This is the mail archive of the
libc-alpha@sourceware.org
mailing list for the glibc project.
Re: [RFC][PATCH 0/2] aarch64: Add optimized ASIMD versions of sinf/cosf
- From: Szabolcs Nagy <szabolcs dot nagy at arm dot com>
- To: "Sekhar, Ashwin" <Ashwin dot Sekhar at cavium dot com>, "libc-alpha at sourceware dot org" <libc-alpha at sourceware dot org>
- Cc: nd at arm dot com
- Date: Tue, 13 Jun 2017 14:23:51 +0100
- Subject: Re: [RFC][PATCH 0/2] aarch64: Add optimized ASIMD versions of sinf/cosf
- Authentication-results: sourceware.org; auth=none
- Authentication-results: spf=none (sender IP is ) smtp.mailfrom=Szabolcs dot Nagy at arm dot com;
- Nodisclaimer: True
- References: <20170613071707.43396-1-ashwin.sekhar@caviumnetworks.com> <593FC77A.6050609@arm.com> <1497358590.4998.34.camel@caviumnetworks.com>
- Spamdiagnosticmetadata: NSPM
- Spamdiagnosticoutput: 1:99
On 13/06/17 13:56, Sekhar, Ashwin wrote:
>>> SINF
>>> ---------------------------------------------------------
>>> Input ThunderX88 ThunderX99 CortexA57
>>> ---------------------------------------------------------
>>> 0.0 1.88x 1.18x 1.17x
>>> 2.0^-28 1.33x 1.12x 1.03x
>>> 2.0^-6 1.48x 1.28x 1.27x
>>> 0.6*Pi/4 0.94x 1.14x 1.21x
>>> 13*Pi/8 1.41x 2.00x 2.16x
>>> 17*Pi/8 1.45x 1.93x 2.23x
>> based on these numbers my current c implementation is faster,
>> but it will take time to polish that for submission.
>
> Are these going to be aarch64 specific C implementations or changes in
> generic code?
>
> And Could you please inform when you are going to submit your patches.
>
> I also dont agree to having duplicated efforts.
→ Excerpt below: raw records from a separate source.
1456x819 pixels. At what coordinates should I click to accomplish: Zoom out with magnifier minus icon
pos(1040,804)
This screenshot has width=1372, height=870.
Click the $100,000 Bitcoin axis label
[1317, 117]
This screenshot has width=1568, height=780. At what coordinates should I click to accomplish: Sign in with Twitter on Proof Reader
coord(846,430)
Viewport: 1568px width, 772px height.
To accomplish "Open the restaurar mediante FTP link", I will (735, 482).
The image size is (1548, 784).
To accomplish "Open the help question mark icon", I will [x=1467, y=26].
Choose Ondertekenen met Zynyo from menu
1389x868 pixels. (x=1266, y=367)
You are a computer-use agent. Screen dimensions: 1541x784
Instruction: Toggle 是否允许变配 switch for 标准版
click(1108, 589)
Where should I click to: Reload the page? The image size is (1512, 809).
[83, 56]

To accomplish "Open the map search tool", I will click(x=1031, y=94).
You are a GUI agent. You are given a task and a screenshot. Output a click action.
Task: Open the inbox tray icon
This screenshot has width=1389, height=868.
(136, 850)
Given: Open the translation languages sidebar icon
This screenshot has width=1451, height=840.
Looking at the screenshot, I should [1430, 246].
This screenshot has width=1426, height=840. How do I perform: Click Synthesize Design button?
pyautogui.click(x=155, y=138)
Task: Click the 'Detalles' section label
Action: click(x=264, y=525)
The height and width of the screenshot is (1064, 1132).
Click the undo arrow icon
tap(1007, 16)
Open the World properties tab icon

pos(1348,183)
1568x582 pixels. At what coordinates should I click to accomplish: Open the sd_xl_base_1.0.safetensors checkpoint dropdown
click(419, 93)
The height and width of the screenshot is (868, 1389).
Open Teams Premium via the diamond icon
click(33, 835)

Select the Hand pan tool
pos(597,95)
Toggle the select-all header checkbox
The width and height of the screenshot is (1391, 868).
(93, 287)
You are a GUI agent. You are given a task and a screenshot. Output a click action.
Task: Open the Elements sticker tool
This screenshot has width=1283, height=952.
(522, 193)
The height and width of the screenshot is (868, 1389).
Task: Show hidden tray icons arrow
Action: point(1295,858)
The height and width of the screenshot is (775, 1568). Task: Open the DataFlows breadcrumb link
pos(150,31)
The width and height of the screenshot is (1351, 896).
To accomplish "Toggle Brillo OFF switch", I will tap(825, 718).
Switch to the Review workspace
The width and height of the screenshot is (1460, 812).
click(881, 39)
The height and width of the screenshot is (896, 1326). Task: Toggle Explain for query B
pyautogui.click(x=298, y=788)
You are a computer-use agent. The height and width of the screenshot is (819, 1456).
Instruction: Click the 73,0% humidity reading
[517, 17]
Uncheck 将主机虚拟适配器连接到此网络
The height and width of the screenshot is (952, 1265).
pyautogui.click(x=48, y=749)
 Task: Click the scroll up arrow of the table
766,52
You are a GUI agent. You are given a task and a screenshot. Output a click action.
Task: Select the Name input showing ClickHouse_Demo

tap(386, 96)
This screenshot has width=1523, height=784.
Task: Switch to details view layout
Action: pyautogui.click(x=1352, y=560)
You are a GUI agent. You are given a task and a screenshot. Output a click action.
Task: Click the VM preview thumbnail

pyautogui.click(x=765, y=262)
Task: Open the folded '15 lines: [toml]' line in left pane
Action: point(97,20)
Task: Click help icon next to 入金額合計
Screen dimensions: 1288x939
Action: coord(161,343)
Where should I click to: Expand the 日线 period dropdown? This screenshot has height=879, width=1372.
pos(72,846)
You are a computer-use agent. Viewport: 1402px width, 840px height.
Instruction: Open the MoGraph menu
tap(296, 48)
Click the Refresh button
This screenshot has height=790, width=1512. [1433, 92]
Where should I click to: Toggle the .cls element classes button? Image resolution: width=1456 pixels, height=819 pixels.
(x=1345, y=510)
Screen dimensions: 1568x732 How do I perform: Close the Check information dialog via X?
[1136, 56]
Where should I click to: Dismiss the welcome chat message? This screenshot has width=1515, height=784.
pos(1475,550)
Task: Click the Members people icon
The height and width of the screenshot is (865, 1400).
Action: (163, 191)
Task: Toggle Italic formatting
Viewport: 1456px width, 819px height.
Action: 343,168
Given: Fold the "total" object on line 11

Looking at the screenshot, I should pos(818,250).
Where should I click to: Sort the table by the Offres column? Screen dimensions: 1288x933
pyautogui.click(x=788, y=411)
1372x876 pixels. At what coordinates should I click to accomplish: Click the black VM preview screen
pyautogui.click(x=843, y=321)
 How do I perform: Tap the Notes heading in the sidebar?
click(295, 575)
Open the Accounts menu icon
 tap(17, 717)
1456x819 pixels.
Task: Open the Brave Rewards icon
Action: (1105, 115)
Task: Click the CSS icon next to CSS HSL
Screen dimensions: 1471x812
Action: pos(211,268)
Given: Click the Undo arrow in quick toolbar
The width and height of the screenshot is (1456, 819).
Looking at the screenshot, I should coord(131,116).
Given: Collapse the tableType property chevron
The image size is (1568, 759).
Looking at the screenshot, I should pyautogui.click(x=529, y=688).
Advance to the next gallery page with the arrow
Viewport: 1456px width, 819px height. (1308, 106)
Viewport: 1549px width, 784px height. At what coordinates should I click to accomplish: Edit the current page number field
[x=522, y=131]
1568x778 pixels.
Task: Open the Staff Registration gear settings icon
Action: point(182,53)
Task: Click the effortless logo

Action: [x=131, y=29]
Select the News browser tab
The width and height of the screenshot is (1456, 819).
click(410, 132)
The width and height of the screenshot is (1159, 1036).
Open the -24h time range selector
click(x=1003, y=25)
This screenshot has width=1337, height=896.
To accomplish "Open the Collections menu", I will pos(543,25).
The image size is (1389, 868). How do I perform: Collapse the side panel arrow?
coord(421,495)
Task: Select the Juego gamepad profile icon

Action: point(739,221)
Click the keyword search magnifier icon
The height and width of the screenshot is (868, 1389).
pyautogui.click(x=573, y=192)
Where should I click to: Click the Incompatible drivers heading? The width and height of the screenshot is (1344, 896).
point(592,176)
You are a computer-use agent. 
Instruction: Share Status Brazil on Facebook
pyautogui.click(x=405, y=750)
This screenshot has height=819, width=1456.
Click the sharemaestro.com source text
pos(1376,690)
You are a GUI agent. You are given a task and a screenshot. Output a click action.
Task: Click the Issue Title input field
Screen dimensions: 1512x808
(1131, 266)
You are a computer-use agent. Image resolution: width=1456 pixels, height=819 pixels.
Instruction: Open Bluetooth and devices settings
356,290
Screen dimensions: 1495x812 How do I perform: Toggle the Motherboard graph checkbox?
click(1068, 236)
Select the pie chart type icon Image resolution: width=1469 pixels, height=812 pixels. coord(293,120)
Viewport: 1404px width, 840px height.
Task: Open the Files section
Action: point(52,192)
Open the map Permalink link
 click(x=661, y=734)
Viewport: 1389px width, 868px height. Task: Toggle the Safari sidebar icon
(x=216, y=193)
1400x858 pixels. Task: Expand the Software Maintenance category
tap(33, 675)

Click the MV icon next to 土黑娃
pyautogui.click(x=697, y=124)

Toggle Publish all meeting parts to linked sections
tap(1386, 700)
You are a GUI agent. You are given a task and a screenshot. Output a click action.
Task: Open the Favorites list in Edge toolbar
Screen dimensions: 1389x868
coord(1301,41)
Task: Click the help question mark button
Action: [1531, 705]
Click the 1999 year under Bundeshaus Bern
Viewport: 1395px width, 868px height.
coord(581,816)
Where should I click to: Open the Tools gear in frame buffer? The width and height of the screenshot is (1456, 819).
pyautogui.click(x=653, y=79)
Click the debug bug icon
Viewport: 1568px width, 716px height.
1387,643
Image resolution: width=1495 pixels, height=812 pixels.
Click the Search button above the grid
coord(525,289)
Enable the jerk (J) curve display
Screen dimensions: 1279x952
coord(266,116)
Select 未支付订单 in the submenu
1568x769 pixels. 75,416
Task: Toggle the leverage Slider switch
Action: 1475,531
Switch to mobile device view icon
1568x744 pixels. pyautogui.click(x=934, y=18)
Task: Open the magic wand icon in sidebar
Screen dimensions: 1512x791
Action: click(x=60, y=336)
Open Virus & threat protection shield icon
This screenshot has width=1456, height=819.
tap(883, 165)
But if you dont plan to
> submit your changes in the near future, I guess I will go ahead
> addressing the other comments and work on submitting a v2 patch.
>
the plan is the next release cycle (i plan to post powf
first, then work on sinf/cosf, possibly sin/cos too, then
look at vector versions once the vector abi is in gcc).
the c implementation is generic
(sometimes the instruction scheduling is suboptimal and
i found that union based bithacks don't always give good
code but those are issues we can work on the gcc side)
one issue is fma vs non-fma code, i haven't solved that
yet, but it will probably work either way (since we use
double prec), if it makes a difference i will add ifdef
code path for the two cases (might affect the fast arg
reduction)
> Thanks
> Ashwin
>
>>
>>>
>>> 1000*Pi/4 19.68x 37.46x 27.99x
>>> 2.0^51 12.00x 13.58x 13.49x
>> this is a bug in the current generic code that it falls back
>> to slow argument reduction even though single precision arg
>> reduction can be done in a few cycles over the entire range,
>>
>> i think the x86_64 sse code could still be simpler and faster
>> (not that it matters much as these are rare cases).
>>
>>>
>>> Inf 1.04x 1.05x 1.12x
>>> Nan 0.95x 0.87x 0.82x
>>> ---------------------------------------------------------